Pior, o almirante nada mais fizera do que ser respeitoso das relações internacionais, principalmente com um país que a potência europeia invadira em duas guerras mundiais, assassinando milhões de russos e russas, além de causar danos econômicos incalculáveis.

Na verdade, o almirante alemão demonstrara também grande realismo, tendo emvista que o próprio país jamais vencera uma guerra contra a Rússia.

Mas como tirar razão do governo alemão “de esquerda”?

O genocida brasileiro não atacou até a primeira-dama da França? (Todo covarde prefere atacar mulheres…)

Respeito é o que menos se vê na cena internacional – e nacional, no caso brasileiro.

A força e a ignorância são louvadas; as armas, enaltecidas; o roubo, legalizado. Ajustiça e a paz, vilipendiadas.
A demissão do almirante alemão recorda a citação do Eclesiastes, no Livro dos Elogios, de Leonardo Boff: “Havia uma pequena cidade de poucos habitantes: um rei poderoso marchou sobre ela, cercou-a e levantou contra ela grandes obras de assédio. Havia na cidade um homem pobre, porém sábio, que poderia ter salvo acidade com sua sabedoria. Mas ninguém se lembrou daquele homem, porque era pobre. E a cidade foi tomada e destruída (Ecl 9, 14-16).”

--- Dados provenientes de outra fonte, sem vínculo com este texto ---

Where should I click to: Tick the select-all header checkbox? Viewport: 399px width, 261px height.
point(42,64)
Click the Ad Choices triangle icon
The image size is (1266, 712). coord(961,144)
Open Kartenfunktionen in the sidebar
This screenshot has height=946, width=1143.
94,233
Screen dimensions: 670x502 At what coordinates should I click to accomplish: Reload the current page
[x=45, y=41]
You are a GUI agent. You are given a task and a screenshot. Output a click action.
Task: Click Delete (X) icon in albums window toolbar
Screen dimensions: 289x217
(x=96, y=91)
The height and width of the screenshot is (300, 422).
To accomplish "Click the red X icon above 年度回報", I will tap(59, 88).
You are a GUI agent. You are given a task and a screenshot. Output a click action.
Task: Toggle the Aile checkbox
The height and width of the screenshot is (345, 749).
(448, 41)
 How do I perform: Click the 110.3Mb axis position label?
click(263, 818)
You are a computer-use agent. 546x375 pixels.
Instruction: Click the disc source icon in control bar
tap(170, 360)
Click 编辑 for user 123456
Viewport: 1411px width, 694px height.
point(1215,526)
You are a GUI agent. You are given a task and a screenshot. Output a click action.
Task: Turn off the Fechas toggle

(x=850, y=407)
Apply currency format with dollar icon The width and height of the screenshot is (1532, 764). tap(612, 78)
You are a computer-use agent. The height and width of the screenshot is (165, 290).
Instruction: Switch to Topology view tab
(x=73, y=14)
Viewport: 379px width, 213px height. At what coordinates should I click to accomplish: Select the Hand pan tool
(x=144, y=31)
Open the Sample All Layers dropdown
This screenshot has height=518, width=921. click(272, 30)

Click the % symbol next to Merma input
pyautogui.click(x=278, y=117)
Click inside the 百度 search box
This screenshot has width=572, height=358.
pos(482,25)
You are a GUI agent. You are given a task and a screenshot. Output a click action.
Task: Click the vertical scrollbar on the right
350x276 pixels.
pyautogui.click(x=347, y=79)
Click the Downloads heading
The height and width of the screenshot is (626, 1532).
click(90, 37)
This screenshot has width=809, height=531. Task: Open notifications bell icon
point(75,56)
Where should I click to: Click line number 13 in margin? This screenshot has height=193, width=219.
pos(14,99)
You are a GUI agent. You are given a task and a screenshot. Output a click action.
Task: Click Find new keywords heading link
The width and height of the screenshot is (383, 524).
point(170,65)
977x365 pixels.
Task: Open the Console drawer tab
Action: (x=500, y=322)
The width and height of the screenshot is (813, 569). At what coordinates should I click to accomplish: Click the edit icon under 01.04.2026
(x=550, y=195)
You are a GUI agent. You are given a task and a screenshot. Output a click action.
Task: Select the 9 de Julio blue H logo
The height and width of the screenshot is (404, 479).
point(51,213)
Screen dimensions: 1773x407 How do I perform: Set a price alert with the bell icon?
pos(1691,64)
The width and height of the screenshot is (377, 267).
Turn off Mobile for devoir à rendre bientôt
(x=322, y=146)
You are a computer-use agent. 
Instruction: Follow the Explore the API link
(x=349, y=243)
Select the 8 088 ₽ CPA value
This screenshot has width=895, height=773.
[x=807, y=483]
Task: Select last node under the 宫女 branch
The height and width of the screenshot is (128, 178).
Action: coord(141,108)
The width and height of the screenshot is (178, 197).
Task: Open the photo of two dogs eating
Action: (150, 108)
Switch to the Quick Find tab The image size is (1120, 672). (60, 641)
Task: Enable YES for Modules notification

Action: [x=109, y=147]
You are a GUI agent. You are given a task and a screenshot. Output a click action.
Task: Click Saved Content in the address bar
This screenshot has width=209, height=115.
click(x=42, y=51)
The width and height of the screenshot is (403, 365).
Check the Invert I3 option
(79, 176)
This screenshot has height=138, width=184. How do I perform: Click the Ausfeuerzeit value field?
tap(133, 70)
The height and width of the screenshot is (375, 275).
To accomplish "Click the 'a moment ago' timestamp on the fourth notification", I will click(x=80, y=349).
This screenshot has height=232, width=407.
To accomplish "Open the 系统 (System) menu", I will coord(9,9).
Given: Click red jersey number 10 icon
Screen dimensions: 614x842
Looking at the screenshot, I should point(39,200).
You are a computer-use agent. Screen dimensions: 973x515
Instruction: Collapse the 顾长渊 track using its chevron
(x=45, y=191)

Na mesma obra, Boff também cita um lamento dos maias centro-americanos, sobre a chegada dos invasores, desrespeitosos da cosmovisão alheia, manipuladores de religião, narcisistas que negavam a riqueza da alteridade (visão não muito distante da que acomete irmãos latino-americanos com relação à Nicarágua atualmente): “Ah! Entristeçamos-mos porque chegaram…Os mui cristãos chegaram com o verdadeiro Deus, porém isso foi o começo da nossa miséria, o princípio de nosso padecimento. Eles nos ensinaram o medo. Fizeram as flores murchar. Danificaram e engoliram nossa flor, para que só a flor deles vivesse. Esse Deus verdadeiro que vem do céu, só de pecado falará, só de pecado será o seu ensinamento.”
Ao contrário, o caminho da verdade é o da alteridade! O avesso do narcisismo egoísta, que, como o vírus, nos encerra, limita, sufoca – literalmente.
Contra os destrutores de diversidades, humanas e ambientais, o pensamento plural, rico, sedento de vida, de conhecimento, de descobertas – sem dominação alguma.


Milton Rondó. Diplomata aposentado, foi secretário socioeconômico do Instituto Ítalo-Latino Americano; vice-presidente do Comitê Consultivo do Fundo Central de Emergências da Organização das Nações Unidas (ONU) e representante, alterno, do Ministério das Relações Exteriores no extinto Conselho Nacional de Segurança Alimentar e Nutricional (Consea).